If you would rather knit something besides mice, Country Knitting of Maine combines a hat contest with a project called "Keeping Maine Warm" to provide hats to the needy. Project Linus provides blankets to children to help with traumatic situations. Another worthwhile cause is to provide head-coverings to cancer patients who lose their hair. I have been there, as have many of you, and I know that soft, warm head-coverings can add a lot of comfort both physically and socially. Newborns in need accepts clothing & blankets for infants and preemies in difficult situations. The link marked "cancer caps" will take you to some info on that subject. The link marked "charity-suitable patterns" takes you to the page where my book "Great Knitted Gifts" and "Kangaroo Covers" are sold. Kangaroo covers has been popular with project Linus knitters. The bath turban in Great Knitted Gifts is a superior cancer cap. Keeping Maine Warm project linus charity suitable patterns cancer caps newborns in need

There are some surprise rewards in charity knitting beyond the obvious. It is a great way to keep the knitting room orderly [not that mine ever gets there] by using up odds and ends. It is also a great way to practice your knitting skills. Believe me, the recipients of these unexpected gifts are not in the mood to criticize! They will be grateful for whatever you do so feel free to use your charity work to build your confidence.
These are Angela's mice. Aren't they just perfect? The pattern is not difficult at all so you can have lots of fun knitting without stress. Also pictured are the turban and Kangaroo Covers pattern mentioned at left. Below right is Afghan for Everyone, also from Great Knitted Gifts and also great for project Linus. News and Views subscribers will find 2 hat pattern series running concurrently. These are also designed for charity knitting. They are "Stripping with our Clothes On" and "Hats with Character"

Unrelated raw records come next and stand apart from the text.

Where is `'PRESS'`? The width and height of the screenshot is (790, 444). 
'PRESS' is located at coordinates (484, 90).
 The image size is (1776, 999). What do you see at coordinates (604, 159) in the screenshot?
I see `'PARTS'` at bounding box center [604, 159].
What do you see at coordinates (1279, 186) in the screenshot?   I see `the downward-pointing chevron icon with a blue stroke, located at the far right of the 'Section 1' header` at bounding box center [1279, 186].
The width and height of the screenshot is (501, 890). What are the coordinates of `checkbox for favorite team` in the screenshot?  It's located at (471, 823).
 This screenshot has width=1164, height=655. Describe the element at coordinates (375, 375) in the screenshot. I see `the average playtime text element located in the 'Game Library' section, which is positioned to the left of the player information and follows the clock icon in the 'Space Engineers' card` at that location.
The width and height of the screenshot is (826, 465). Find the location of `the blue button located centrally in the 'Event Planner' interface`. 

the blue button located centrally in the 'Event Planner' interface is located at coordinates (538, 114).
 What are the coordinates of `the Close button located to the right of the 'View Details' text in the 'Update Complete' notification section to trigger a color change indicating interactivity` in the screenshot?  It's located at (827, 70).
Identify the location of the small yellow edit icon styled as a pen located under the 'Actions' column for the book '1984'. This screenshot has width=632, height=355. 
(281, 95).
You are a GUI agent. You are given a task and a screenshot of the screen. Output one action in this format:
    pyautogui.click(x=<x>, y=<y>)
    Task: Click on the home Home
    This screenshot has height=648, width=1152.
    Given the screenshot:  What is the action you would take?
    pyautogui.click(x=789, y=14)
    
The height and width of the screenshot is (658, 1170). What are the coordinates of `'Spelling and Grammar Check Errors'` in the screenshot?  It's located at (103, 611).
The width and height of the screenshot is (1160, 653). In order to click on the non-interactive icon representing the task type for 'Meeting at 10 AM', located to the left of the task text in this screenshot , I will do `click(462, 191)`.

NIFTY NEW YARN--July 15 I have been looking for quite awhile for the perfect bulky yarn and I think I have found it at last! It's a luxury yarn at a moderate price. Merino/acrylic blend. Here is what I like: it's springy with nice memory. It knits easily on hand needles, on the Authentic Knitting Board and on the bulky knitting machine.

For the AKB use 1/2" spacer to get a nice robust double knitted fabric. It is easy to find and hook over the correct strand with this yarn. I have designed some slippers using this yarn for knitting on the AKB. The pattern will soon be available.

On the bulky knitting machine, use stitch size 10 and every other needle. Use weights, especially at the edges of the work. After the work is off of the machine, give it a lengthwise pull to get the stitches properly aligned. I am working on some slippers for the bulky machine.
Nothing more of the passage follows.